PAGE EXTRACT.
******************************
The shadow banking system - blamed for aggravating the financial crisis - grew to a new high of $67 trillion globally last year, a top regulatory group said, calling for tighter control of the sector.

A report by the Financial Stability Board (FSB) on Sunday appeared to confirm fears among policymakers that the so-called shadow banking system of non-bank intermediaries continues to harbour risks to the financial system.

The FSB, a task force from the world's top 20 economies, also called for greater control of shadow banking, a corner of the financial universe made up of entities such as money market funds that has so far escaped the web of rules that is tightening around traditional banks.

"The FSB is of the view that the authorities' approach to shadow banking has to be a targeted one," the group wrote in a report, noting the current lax regulation of the sector.

"The objective is to ensure that shadow banking is subject to appropriate oversight and regulation to address bank-like risks to financial stability," it said.
******************************
RAW RECORDS.
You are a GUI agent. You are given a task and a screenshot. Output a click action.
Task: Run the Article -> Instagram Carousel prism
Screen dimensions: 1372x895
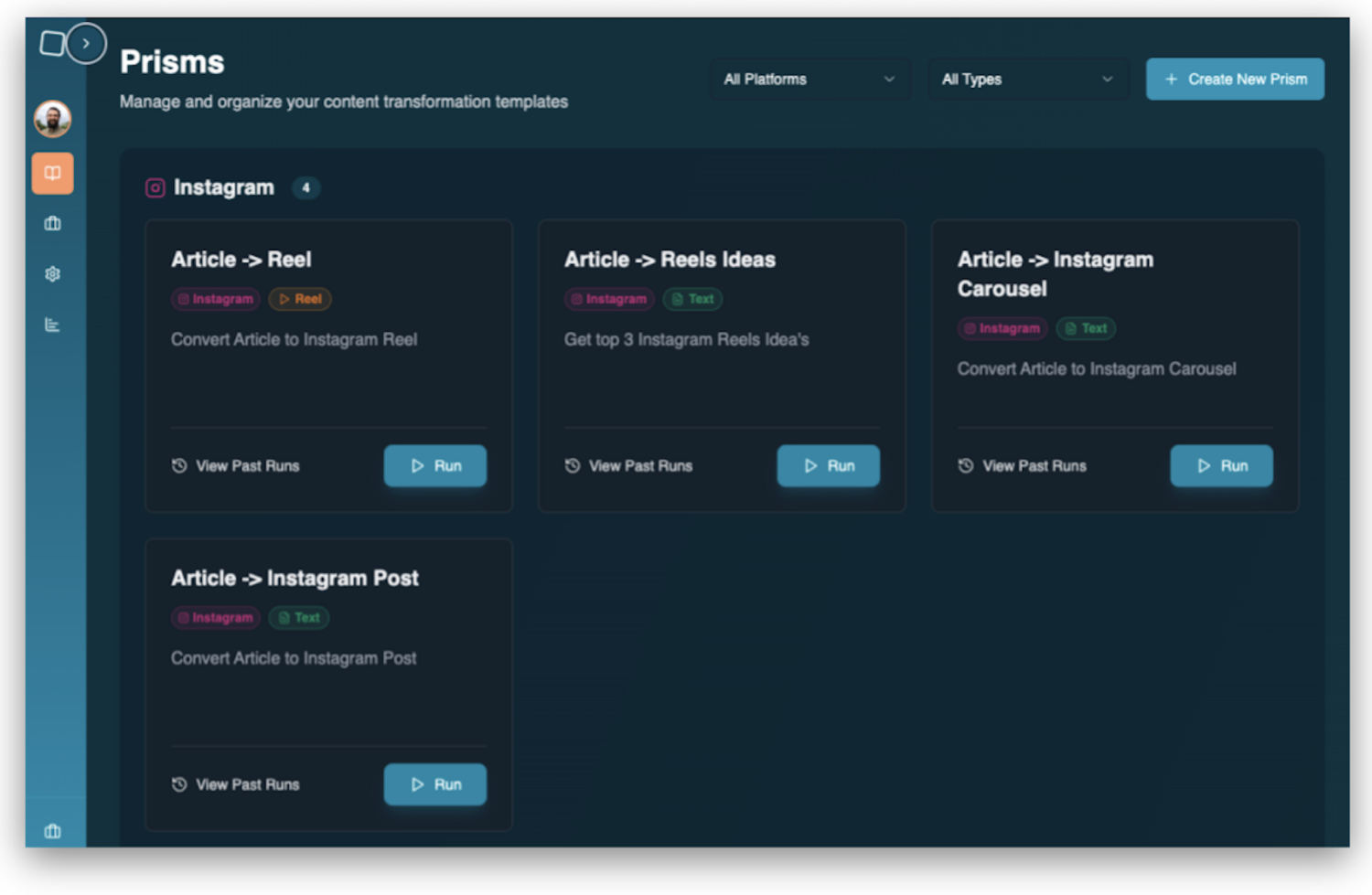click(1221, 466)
******************************
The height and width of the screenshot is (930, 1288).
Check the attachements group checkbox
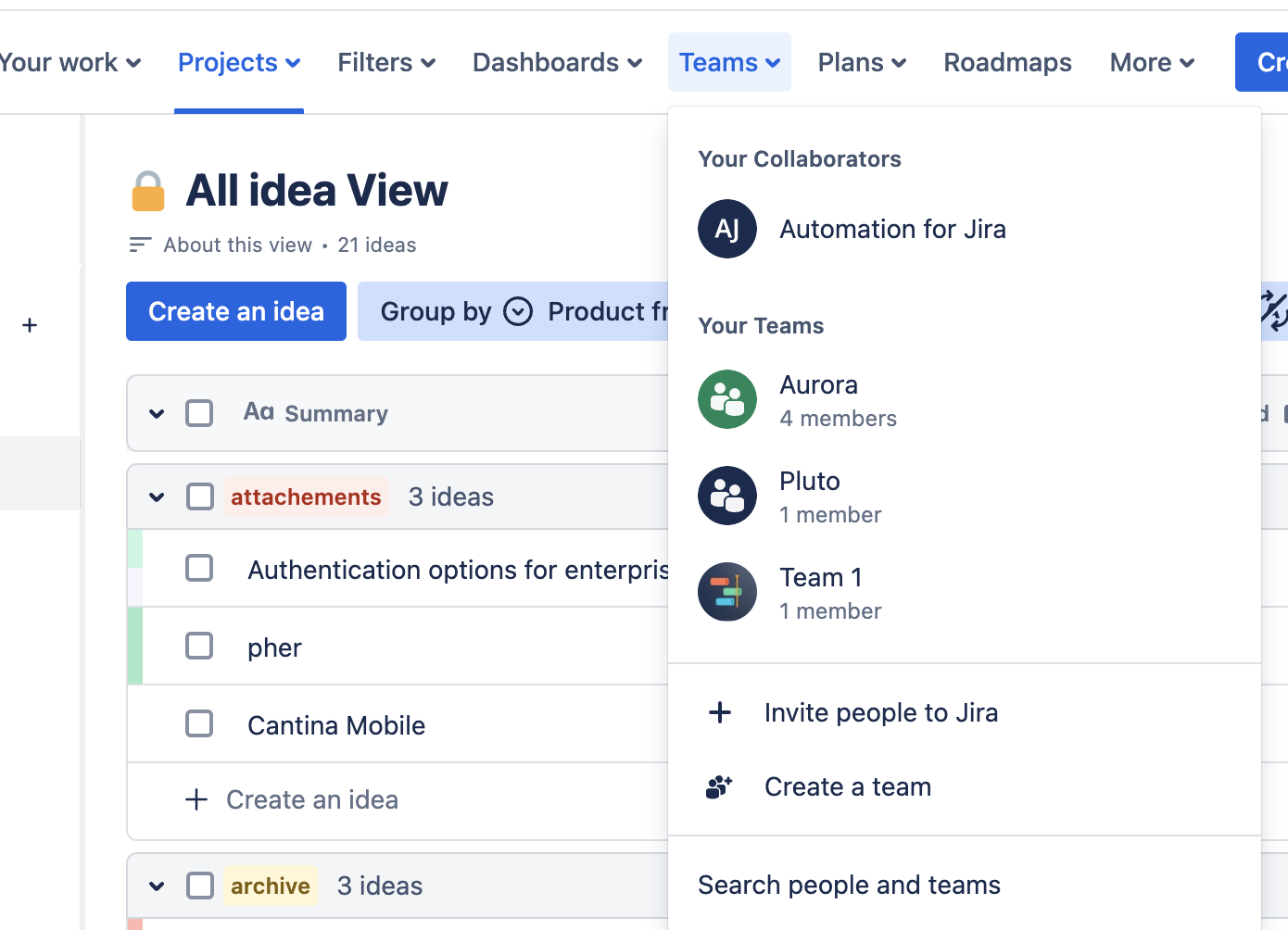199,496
******************************
CHALLENGE A. In the shadow banking article, why does the FSB call for tighter oversight of shadow banking? Answer in one to three sentences.
CHALLENGE B. Copy the shadow banking article word for word, from "The FSB, a task" up to and including "regulation of the sector.".

OUTPUT A. The FSB wants shadow banking to be subject to appropriate oversight and regulation so that its bank-like risks to financial stability are addressed. The sector includes entities such as money market funds, and it has so far escaped the tightening rules that apply to traditional banks while still carrying risks to the financial system.

OUTPUT B.
The FSB, a task force from the world's top 20 economies, also called for greater control of shadow banking, a corner of the financial universe made up of entities such as money market funds that has so far escaped the web of rules that is tightening around traditional banks.

"The FSB is of the view that the authorities' approach to shadow banking has to be a targeted one," the group wrote in a report, noting the current lax regulation of the sector.